しかも、投資・起業は市の経済発展の肝。理にかなわない障害があれば、投資家が逃げる。危機感があった。
ソロは中部ジャワ第3の50万都市にすぎなかった。ジョクジャカルタは国内有数の文化観光都市。州都スマラン市は国際港を持ち、労働集約型産業が集まり、郊外では工業団地開発が始まった。両者の後塵を拝するのがソロだった。
「統合サービス課(UPT)=キーワード=をつくることはすぐに決まった。ジョコウィは実業家、動きが速い」。ジョコウィの側近トト・アマントは述懐した。新設されたUPTの課長を務め、現在も改称後の投資許認可部の部長を務める。「彼が市長になると眠っていた施策が動き始めた」。
トトの容貌ややせた身体つきはジョコウィに似ていた。「2人が並ぶとどちらか見分けがつかない」と言われるほど。2人は中学生で同じクラス。帰り道が別々だったので親交は深くなかったが、市長就任後の顔合わせのとき、記憶がよみがえった。
トトは各部局と折衝を重ねた。市長の意向とはいえ、部局が持つ権限の一部を自分のところに集める作業は簡単ではない。市庁舎の各所から反発が出た。だが、ジョコウィは動じずジョクジャカルタのITコンサルタントを雇ってシステムを構築した。就任から半年を経た2005年12月、UPTは許認可発給を開始。当初はシステムが不調だったが、追加予算がついて安定した。「KTP(住民登録証)の発給、保健カード、奨学金を含む、50以上の許認可を出せるようになった」。KTPの電子発給は先駆けになり他の県市が追随した。
職員の規律を高める仕組みも導入した。メディアで携帯電話番号を公開し、行政で不都合なことがあれば、SMS(携帯メール)で連絡するよう求めた。毎週金曜日は自転車で街を回り町郡村と市の出先を抜き打ち視察。トトは「何度かついて行ったが、繰り返し移動するのでへとへとになる」。居眠りしたり出勤しない職員もいる行政現場に、緊張感が生まれた。
■「とにかくよく働く」
トトは市官房長を務め市長の脇を固めた経験もある。「とにかくよく働く『ジャゴ(つわもの)』だった」。会合を数珠つなぎにし、庁舎に訪問者が列をなすと午前0時を越しても対応した。何もなければ黙々と仕事をする。

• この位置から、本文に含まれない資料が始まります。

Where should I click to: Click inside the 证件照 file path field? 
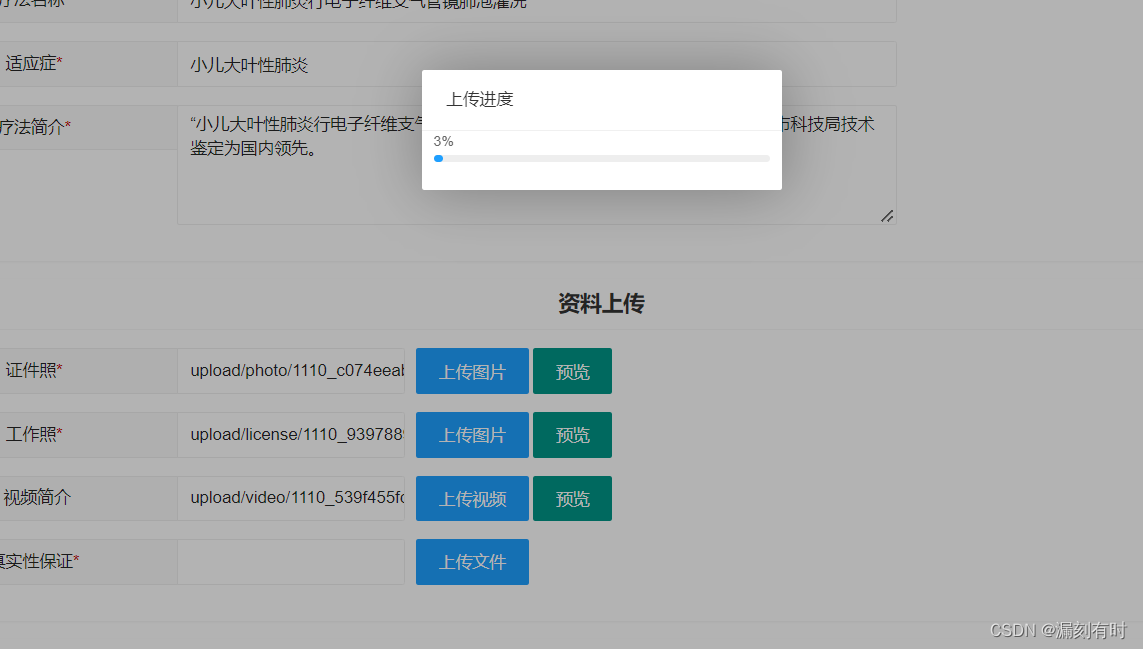tap(291, 370)
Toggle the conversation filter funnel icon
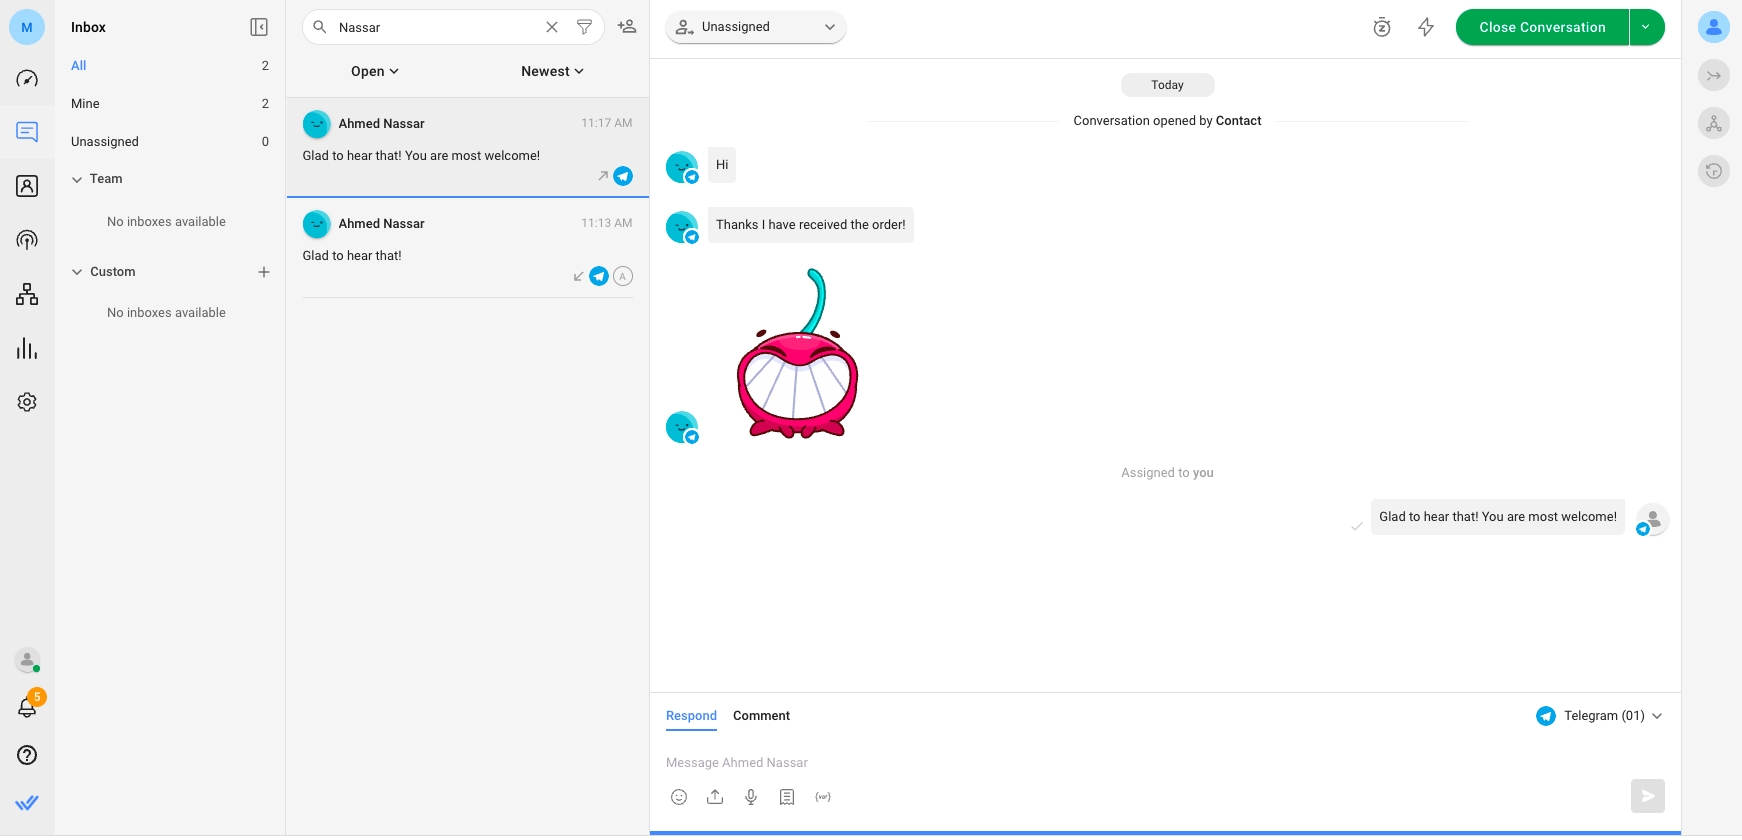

同じく市官房にいた現文化観光局長のエニー・テャスニ・スザナも「テレビで知られるように、ゆったり構えているわけではない。指示しても期限通りに終わらない人がいたら、『どうして終わらないのか』と静かに問いつめる、規律のあるボスだった」。
厳しい対応もちゅうちょなくとった。KTP発給の電子化に最後まで反対した郡長3人を更迭。収賄の報告を受けたバスターミナルの運営責任者も更迭した。
トトはこう考える。「ジョコウィはソロのときも、ジャカルタのときも同じ。難しいところに入り、改善していく。大統領になってもそうすると思う」(敬称略 吉田拓史)
◇統合サービス課
いくつかの部局にまたがる許認可、住民登録証手続きを1カ所で済むように統合するサービスを提供する。市民が多くの部局を回る過程で生じる贈収賄を防ぐことが主な目的。スラバヤ市も導入した。